**Problem description**
Copy out the data word for word, from its first line through the line containing "pyautogui.click(x=700, y=126)".

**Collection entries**
_ _ _ _ _ _ _

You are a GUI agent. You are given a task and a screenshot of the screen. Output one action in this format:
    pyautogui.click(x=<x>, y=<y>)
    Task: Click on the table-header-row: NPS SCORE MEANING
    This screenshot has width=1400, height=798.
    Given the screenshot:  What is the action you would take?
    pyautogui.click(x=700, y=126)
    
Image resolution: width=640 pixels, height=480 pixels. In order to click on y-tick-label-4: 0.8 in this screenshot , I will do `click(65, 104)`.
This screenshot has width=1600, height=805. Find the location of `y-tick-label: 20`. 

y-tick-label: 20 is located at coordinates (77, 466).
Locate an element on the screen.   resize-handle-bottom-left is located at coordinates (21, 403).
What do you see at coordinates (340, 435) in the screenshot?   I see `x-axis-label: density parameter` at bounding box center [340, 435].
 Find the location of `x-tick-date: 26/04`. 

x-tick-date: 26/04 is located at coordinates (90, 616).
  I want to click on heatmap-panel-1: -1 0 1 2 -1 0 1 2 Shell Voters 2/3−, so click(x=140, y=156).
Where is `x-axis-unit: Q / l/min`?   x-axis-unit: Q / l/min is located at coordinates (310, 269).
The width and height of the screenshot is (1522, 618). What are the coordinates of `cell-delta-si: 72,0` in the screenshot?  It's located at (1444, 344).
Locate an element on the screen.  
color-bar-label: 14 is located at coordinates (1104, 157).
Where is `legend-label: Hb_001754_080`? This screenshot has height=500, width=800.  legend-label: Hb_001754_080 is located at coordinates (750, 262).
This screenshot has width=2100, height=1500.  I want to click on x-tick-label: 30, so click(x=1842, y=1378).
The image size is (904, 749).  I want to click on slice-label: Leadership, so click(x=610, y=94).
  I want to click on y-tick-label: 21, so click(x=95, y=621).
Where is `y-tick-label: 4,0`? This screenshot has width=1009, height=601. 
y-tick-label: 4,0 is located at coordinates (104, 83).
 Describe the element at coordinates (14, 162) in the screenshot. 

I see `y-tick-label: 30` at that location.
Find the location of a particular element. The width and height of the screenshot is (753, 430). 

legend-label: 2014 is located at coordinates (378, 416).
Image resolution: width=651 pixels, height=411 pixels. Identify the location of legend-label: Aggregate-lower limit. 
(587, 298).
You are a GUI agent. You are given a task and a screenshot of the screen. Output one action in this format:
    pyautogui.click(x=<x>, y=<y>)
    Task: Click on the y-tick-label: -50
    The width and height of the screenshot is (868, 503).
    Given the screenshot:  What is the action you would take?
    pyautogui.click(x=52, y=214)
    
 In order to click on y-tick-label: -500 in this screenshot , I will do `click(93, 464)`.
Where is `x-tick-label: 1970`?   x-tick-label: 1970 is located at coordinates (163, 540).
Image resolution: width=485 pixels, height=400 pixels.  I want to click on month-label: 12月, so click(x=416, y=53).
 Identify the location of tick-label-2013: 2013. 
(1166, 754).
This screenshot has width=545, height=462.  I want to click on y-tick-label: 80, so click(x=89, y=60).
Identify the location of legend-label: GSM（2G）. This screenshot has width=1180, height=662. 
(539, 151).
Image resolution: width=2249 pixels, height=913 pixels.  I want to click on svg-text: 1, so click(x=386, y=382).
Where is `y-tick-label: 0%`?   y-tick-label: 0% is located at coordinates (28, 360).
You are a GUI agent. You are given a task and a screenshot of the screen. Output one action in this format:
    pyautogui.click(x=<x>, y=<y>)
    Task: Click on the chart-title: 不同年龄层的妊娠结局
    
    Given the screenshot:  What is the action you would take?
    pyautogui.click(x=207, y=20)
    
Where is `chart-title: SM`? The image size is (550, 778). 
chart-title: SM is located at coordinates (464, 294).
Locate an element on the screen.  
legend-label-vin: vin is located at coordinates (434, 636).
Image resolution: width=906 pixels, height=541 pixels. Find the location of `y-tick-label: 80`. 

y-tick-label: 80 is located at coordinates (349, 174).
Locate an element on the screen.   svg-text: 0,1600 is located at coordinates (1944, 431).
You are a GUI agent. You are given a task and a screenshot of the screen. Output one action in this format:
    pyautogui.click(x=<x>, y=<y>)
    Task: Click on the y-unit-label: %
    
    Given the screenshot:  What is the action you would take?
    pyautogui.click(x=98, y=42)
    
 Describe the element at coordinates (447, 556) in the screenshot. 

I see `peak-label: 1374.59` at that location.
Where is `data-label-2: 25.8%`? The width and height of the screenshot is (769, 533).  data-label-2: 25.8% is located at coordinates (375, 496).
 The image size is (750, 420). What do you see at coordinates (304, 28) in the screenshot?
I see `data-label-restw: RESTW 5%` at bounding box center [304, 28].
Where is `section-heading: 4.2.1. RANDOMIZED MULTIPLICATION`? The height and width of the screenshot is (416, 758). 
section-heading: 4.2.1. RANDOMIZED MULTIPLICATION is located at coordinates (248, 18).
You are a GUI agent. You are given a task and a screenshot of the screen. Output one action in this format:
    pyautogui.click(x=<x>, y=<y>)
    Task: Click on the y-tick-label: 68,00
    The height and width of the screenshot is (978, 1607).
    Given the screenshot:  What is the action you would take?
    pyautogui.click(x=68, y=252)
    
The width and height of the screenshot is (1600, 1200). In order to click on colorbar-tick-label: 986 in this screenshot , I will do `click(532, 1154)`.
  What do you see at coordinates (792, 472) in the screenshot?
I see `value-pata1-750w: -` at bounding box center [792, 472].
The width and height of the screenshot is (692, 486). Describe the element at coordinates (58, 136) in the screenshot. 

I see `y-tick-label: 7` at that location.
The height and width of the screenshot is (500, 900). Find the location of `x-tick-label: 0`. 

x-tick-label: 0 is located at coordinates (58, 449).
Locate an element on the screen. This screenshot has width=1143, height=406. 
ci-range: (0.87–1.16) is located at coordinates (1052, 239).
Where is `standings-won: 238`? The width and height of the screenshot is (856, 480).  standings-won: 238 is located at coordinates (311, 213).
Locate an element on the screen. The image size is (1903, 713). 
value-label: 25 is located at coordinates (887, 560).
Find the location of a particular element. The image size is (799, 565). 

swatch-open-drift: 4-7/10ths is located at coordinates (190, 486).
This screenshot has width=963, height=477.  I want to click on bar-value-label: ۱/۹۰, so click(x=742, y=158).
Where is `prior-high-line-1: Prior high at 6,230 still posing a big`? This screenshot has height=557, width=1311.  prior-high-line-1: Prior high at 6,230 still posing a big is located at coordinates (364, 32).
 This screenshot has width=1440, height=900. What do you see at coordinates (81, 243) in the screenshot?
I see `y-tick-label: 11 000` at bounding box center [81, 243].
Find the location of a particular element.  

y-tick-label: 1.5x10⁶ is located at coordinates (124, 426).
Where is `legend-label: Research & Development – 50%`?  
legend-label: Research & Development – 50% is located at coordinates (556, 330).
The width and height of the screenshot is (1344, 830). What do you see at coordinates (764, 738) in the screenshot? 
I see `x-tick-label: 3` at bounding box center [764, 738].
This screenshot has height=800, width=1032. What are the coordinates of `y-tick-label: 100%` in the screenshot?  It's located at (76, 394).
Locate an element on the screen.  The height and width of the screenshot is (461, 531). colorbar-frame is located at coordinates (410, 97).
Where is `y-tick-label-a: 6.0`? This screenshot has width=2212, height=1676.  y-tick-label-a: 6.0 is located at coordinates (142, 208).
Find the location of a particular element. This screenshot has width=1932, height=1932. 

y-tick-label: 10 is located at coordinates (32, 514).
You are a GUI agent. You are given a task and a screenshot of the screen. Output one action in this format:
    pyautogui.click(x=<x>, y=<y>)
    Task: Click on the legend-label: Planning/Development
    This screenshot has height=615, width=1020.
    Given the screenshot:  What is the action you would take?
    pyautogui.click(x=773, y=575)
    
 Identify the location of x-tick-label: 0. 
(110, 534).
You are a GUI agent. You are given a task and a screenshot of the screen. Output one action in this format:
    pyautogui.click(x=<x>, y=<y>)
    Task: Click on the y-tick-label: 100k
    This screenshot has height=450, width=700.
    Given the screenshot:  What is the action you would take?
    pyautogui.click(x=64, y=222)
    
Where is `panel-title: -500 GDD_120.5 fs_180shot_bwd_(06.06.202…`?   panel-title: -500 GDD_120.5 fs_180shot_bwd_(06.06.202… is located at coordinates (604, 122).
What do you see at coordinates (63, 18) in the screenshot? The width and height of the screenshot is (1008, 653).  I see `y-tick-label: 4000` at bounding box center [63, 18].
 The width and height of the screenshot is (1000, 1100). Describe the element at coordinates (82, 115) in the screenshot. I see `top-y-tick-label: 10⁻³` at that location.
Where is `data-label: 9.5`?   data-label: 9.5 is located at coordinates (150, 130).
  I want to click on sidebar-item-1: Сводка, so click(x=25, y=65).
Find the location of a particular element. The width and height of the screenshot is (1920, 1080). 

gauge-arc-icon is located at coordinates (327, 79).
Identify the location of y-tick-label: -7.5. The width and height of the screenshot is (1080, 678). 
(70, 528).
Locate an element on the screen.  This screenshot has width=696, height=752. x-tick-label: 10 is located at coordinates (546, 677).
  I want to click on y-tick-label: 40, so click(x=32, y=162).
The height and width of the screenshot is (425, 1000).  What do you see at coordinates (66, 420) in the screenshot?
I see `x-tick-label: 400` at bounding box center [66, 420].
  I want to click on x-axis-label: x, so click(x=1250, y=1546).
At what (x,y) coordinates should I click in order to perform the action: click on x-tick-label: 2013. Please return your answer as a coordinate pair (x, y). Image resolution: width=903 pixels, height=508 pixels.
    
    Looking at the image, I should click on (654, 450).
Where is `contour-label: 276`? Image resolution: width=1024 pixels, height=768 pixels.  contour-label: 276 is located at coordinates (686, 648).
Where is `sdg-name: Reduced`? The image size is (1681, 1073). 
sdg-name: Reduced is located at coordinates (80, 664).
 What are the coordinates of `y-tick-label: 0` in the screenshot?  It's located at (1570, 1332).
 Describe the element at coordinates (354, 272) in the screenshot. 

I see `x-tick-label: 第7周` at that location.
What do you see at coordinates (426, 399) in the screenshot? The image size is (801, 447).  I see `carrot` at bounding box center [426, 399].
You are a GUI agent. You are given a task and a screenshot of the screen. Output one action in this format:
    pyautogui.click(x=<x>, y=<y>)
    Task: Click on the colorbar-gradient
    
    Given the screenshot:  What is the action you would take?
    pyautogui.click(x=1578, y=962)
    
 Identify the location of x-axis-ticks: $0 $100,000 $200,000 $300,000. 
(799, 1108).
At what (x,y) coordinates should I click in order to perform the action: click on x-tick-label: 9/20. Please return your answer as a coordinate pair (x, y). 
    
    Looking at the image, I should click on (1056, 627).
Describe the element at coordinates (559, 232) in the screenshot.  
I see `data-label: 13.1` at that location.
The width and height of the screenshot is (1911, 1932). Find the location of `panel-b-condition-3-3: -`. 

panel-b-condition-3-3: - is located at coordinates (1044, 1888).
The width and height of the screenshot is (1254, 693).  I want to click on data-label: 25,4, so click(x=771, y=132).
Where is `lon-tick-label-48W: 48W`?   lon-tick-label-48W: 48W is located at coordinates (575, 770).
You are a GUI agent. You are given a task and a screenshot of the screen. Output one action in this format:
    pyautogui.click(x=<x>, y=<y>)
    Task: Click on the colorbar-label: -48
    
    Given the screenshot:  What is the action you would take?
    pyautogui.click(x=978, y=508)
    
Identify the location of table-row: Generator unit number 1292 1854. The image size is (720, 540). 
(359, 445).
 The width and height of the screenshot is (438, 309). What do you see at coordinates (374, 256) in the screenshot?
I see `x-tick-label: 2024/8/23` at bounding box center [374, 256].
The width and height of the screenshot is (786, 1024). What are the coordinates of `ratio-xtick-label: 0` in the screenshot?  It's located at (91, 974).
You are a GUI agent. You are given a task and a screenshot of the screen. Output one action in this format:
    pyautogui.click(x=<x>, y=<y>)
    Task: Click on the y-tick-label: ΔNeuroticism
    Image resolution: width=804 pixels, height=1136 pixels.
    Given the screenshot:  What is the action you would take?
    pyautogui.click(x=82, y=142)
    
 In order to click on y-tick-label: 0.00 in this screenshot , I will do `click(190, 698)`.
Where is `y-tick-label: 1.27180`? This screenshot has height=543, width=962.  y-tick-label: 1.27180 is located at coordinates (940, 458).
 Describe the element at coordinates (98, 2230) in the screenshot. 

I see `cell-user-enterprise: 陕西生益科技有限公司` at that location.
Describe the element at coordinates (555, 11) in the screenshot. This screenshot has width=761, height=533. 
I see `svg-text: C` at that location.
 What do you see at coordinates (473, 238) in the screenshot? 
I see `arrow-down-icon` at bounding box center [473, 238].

_ _ _ _ _ _ _

**Response to the task**
You are a GUI agent. You are given a task and a screenshot of the screen. Output one action in this format:
    pyautogui.click(x=<x>, y=<y>)
    Task: Click on the table-header-row: NPS SCORE MEANING
    This screenshot has width=1400, height=798.
    Given the screenshot:  What is the action you would take?
    pyautogui.click(x=700, y=126)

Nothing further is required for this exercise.